Sorry for the lengthy post, I want to clearly describe the problem I’m having.
At the moment I am doing the “Intro to Network Analysis” module while also doing some heavy Googling trying to understand network fundamentals. There is one concept I’m having trouble understanding and thought I could get an answer here.
The problem basically is the following: I have trouble understanding how layer 2 of the OSI model works.
From my understanding, layer 2 concerns itself with communications between hosts on the same LAN. Hosts can be addressed using their unique MAC-address. Communications happen through ethernet frames.
I’m having trouble understanding how these ethernet frames are “routed”.
Say we have 3 hosts on the same LAN:
Host A: 192.168.1.2 (MAC AA:AA:AA:AA:AA:00)
Host B: 192.168.1.3 (MAC AA:AA:AA:AA:AA:01)
Host C: 192.168.1.4 (MAC AA:AA:AA:AA:AA:02)
If Host A sends a packet to host B, Host A constructs an ethernet frame with destination address AA:AA:AA:AA:AA:01.

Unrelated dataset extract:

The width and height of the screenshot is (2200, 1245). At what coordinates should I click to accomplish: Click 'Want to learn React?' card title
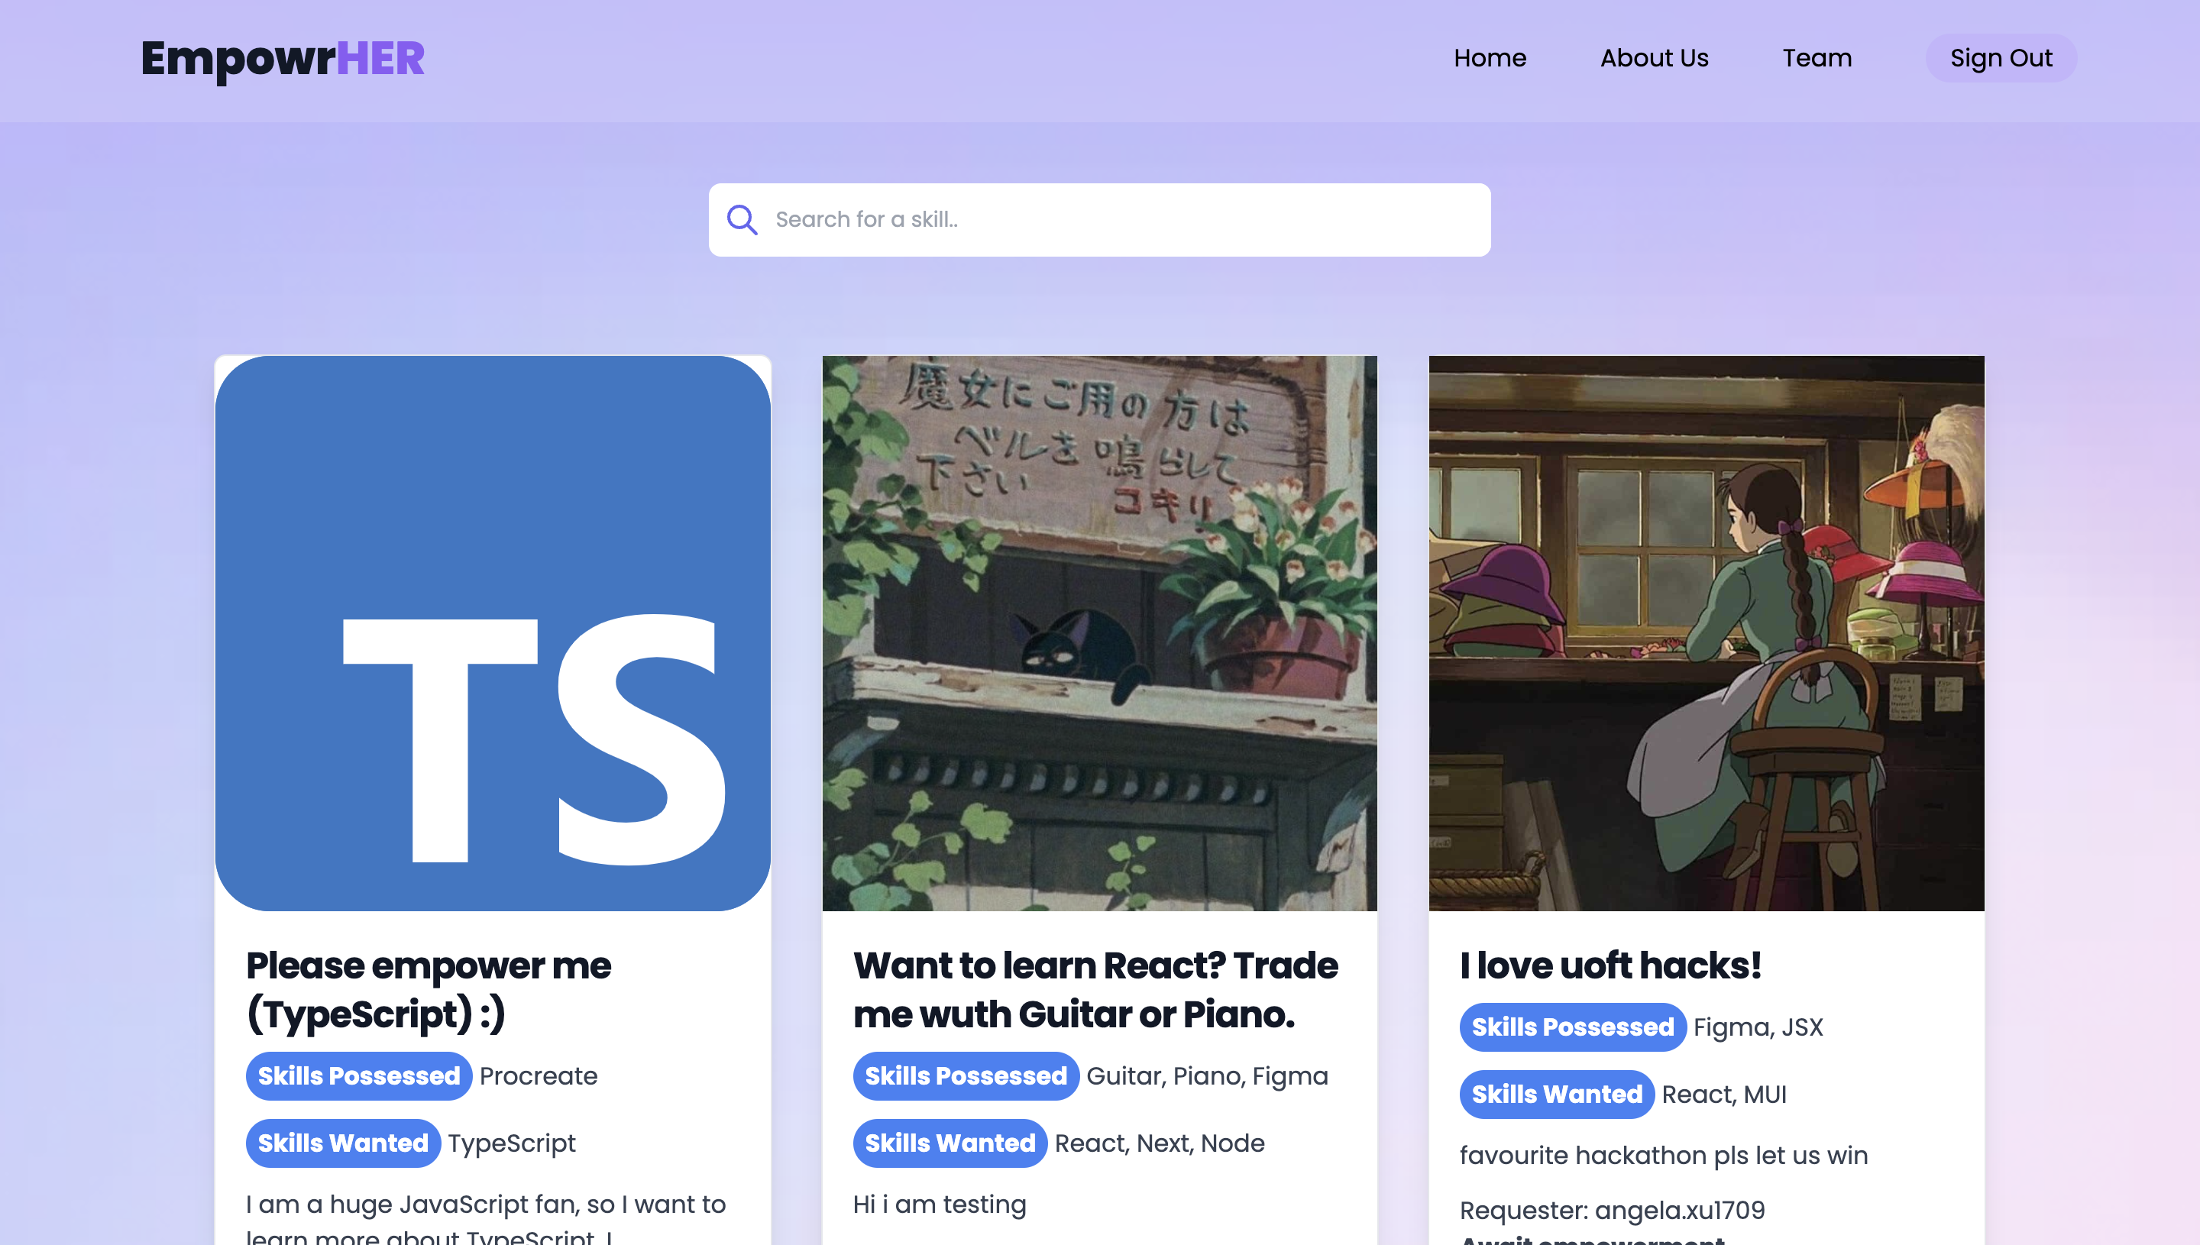coord(1095,989)

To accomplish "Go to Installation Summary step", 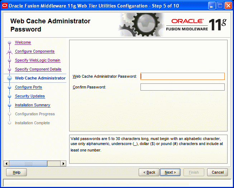I will [x=33, y=105].
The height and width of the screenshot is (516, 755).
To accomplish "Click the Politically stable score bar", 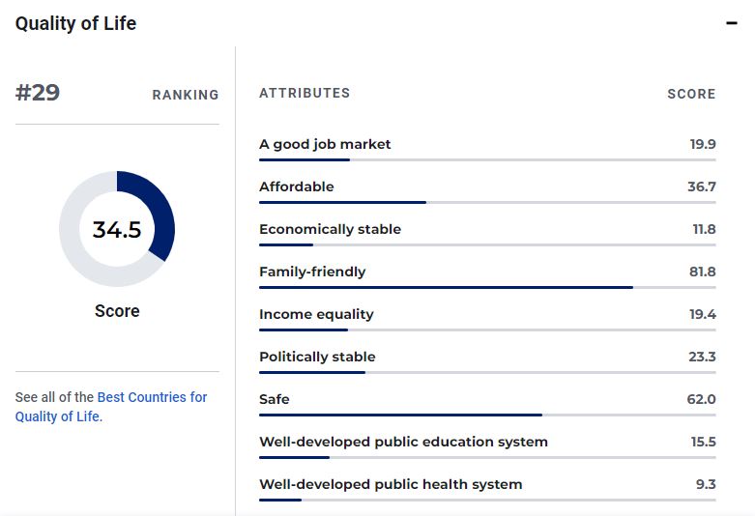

In Academy, the following is stated:
To capture network traffic from "off the wire," it uses the libraries pcap and libpcap, paired with an interface in promiscuous mode to listen for data. This allows the program to see and capture packets sourcing from or destined for any device in the local area network, not just the packets destined for us.
The question I have is: How does the ethernet frame actually get delivered to host B? The academy quote above insinuates that somehow, the ethernet frame gets delivered to all hosts on the local network (meaning that host C could snoop on the traffic between host A and B).
I thought that the routing of these frames was done through a switch, meaning that traffic not intended for our PC/MAC address will not ever reach our PC.
Maybe the quote was talking about a wireless LAN? Would it be possible to capture all layer 2 traffic on a wireless LAN, since no switch is involved? If so, does that mean that a switched LAN is inherently safer than a wireless LAN?